Mangelernährung bei Übergewicht? Was sich zunächst wie ein Paradoxon anhört, bestätigen Expert:innen der Deutschen Gesellschaft für Ernährungsmedizin (DGEM). Mehr noch: 50.000 Todesfälle pro Jahr wären vermeidbar, wenn Menschen mit Adipositas oder Typ‑2‑Diabetes besser versorgt wären.

Eine Mangelernährung tritt nicht nur bei untergewichtigen Menschen auf. Auch ältere Menschen sowie Patientinnen und Patienten mit chronischen oder schweren Erkrankungen, sowie Menschen mit Adipositas oder Typ‑2‑Diabetes, weisen Defizite bezüglich der Nährstoffverteilung auf.

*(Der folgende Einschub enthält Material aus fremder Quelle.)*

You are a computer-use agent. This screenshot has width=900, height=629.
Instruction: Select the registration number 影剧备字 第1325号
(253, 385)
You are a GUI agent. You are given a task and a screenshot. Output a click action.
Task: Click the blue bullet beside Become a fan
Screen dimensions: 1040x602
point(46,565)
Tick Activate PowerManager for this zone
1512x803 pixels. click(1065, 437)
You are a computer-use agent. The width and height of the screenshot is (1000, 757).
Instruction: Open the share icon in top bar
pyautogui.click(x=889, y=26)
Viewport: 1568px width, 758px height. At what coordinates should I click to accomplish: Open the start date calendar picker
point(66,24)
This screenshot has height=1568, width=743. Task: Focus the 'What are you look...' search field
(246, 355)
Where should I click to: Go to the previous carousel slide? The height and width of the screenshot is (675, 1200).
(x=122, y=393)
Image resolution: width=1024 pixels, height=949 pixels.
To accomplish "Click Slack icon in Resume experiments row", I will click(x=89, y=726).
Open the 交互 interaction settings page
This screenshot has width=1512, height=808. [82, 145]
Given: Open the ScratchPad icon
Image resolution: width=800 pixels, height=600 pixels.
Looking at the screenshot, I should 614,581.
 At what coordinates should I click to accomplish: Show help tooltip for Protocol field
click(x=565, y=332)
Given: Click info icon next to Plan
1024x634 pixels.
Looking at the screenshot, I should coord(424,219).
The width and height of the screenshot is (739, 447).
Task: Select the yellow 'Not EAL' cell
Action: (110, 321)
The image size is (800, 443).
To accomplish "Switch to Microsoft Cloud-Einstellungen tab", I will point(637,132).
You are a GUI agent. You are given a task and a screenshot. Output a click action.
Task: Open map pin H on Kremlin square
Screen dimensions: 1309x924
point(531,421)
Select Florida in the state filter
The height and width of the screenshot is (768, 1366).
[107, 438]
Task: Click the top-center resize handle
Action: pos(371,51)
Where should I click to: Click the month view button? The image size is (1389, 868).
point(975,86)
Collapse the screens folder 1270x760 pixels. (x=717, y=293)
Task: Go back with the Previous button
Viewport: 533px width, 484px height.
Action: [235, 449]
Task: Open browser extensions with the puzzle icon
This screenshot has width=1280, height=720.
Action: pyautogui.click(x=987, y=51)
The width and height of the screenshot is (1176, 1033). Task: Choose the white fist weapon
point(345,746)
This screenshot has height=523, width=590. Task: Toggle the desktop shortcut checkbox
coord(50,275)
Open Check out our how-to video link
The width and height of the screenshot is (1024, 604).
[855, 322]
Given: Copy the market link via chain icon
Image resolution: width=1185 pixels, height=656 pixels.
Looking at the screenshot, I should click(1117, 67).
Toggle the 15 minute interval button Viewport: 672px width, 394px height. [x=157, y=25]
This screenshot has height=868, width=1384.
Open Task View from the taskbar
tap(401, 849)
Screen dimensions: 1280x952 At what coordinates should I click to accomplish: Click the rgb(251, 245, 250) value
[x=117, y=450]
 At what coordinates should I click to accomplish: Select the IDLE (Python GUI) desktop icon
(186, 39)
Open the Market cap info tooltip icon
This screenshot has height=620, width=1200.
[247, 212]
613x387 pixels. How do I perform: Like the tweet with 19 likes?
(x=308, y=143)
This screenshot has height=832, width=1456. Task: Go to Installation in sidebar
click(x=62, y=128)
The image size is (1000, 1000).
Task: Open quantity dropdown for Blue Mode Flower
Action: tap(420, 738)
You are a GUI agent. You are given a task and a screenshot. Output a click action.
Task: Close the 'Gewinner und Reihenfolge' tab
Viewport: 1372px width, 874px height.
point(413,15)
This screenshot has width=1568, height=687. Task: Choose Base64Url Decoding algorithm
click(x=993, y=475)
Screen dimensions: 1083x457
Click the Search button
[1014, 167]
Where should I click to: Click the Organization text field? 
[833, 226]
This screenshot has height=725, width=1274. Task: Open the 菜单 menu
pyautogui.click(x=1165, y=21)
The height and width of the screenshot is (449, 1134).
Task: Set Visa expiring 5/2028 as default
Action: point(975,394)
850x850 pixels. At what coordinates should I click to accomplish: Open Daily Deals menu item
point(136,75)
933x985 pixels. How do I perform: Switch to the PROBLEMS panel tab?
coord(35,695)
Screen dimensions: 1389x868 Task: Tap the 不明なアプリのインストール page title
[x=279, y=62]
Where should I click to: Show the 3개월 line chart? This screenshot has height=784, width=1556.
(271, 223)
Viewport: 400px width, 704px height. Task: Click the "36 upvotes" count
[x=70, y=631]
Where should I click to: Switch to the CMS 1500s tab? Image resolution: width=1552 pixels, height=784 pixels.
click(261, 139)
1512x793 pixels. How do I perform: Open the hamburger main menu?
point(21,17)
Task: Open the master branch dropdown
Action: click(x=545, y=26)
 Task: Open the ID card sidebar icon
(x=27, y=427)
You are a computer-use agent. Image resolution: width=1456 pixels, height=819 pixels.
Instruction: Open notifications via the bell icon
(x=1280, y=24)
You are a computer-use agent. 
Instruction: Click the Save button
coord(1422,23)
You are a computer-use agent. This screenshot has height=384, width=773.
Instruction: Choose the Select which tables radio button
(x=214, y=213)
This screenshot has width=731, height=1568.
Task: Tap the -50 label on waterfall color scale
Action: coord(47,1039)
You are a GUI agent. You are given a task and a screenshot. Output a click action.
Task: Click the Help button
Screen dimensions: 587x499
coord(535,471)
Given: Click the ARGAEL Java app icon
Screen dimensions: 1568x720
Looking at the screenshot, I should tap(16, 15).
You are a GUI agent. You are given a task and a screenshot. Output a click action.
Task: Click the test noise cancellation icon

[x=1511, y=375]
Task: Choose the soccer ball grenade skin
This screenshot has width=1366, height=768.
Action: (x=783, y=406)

Die DGEM macht deutlich: „50.000 Todesfälle pro Jahr wären vermeidbar.“

Muskelmasse wird abgebaut

Mit dem Älterwerden würden die körperlichen Reserven schrumpfen und die Verwundbarkeit nehme zu, erklärt Professor Dr. Jürgen Bauer, Zweiter Vizepräsident der DGEM und Ärztlicher Direktor des Geriatrischen Zentrums der Universitätsklinik Heidelberg. „Wenn Energie und Eiweiß fehlen, baut der Körper Muskelmasse ab.“ Die Folgen seien gravierend: Schwäche, Stürze, Verlust der Selbstständigkeit.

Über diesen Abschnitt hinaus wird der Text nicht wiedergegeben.